SEGUNDO.-En la referida Sentencia se declaran probados los siguientes Hechos: 'En la mañana del día 6 de noviembre de 2.013 el acusado Esteban en la parcela NUM000 del polígono NUM001 , de su propiedad , paraje El Cascajar-Cerro Cabrera, término municipal de Almuñecar , tras proceder a la tala de unos olivos y quitarles alguna hierba, procedió a acumularla , y sin adoptar ninguna otra medida, dada la situación de sequedad de la maleza procedió a prenderle fuego , dando lugar a que expandiera en una superficie de 1.155 hectáreas de matorral ,monte bajo y terreno agrícola en zona forestal y de influencia forestal , al situarse a menos de 400 metros- de dicha zona forestal .

El acusado tras observar que el fuego se extendía hacia el monte huyó del lugar sin dar aviso a los servicios de extinción, afectando el fuego a las parcelas NUM002 , NUM003 , NUM004 , NUM005 , NUM006 , NUM007 , NUM000 , NUM008 y NUM009 , cuyos propietarios han renunciado a ser indemnizados , SALVO Iván , propietario de la parcela NUM010 del polígono NUM001 , al que n ha sido posible localizar para el ofrecimiento de acciones.
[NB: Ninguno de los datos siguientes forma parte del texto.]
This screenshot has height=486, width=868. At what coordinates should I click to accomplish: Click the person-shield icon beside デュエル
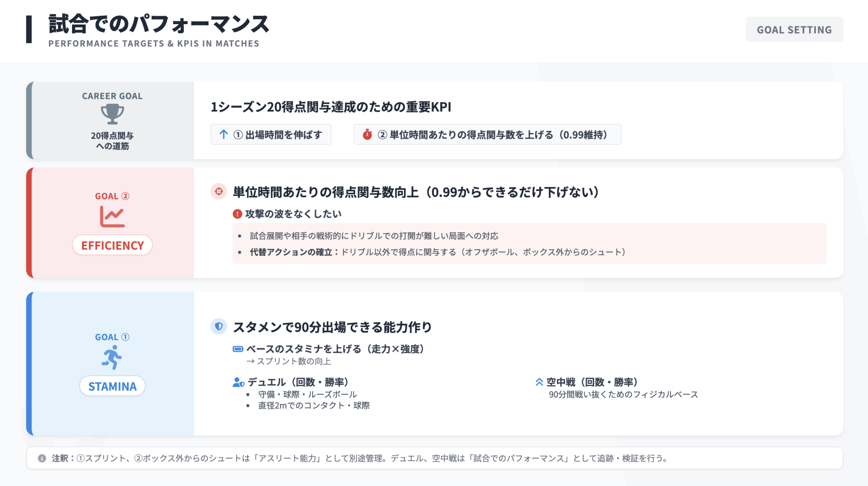pyautogui.click(x=238, y=382)
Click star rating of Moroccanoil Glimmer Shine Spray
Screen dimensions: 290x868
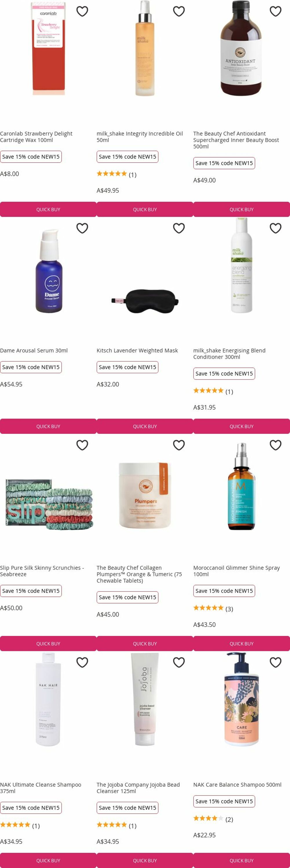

La Delegación Provincial en Granada de la Consejería de Agricultura , Pesca y Medio Ambiente de Andalucía reclama la cantidad de 5.902,86€, por los gastos ocasionados en las tareas de extinción del incendio forestal. '.-

TERCERO.-Notificada la sentencia a las partes, el condenado Esteban , representado por la Procuradora Doña Inés Laura Miranda Rodríguez y defendido por el Letrado Don Tomás Segura Vico interpuso contra ella recurso de apelación.

El Juzgado lo admitió y dio traslado del mismo al Ministerio Fiscal quien se opuso mediante escrito de día 1 de febrero de 2016.-

CUARTO.-Recibidas las actuaciones en esta Sección de la Audiencia Provincial, se turnó la ponencia y se señaló por el Ilmo. Sr. Presidente día para la deliberación, votación y fallo.-


ACEPTAMOS los hechos que declara probados la Sentencia.-


Fundamentos

PRIMERO.-La representación de Esteban alega como motivos en los que funda su pretensión los siguientes:

-El apelante'...tomó todas las precauciones necesarias...existe caso fortuito...consideró mi defendido que la distancia de la hoguera al monte era la suficiente según su experiencia, como así era efectivamente...',

-'Tampoco se le puede exigir responsabilidad a mi mandante porque huyese del lugar, puesto que es normal en esas circunstancias que a una persona media, le entre el pánico, lo que ocurrió en este caso, olvidándosele incluso el móvil en el lugar de los hechos...',

-'...informe técnico pericial, se califica la actuación de negligencia, que no de imprudencia grave...en la zona de potencial avance del fuego no es habitual la afluencia de personas ni se observa que existan viviendas, instalaciones y/o naves agrícolas, por lo que no existe peligro. En cualquier caso, los propietarios han renunciado a exigir algún tipo de responsabilidad a mi defendido...',

-'El riesgo que se detecta, es tan sólo hipotético, ya que está referido a que, en caso de haberse producido el incendio en condiciones meteorológicas más desfavorables en cuanto a la intensidad del viento, podría haber afectado a una considerable masa de forestal...',

-'...sí respeta las normas de cuidado, al menos las más elementales...'.-

SEGUNDO.-Una vez que se han examinado las actuaciones, visionado la grabación del juicio y analizados los motivos alegados por la defensa de Esteban esta Sala estima que su recurso no ha de prosperar.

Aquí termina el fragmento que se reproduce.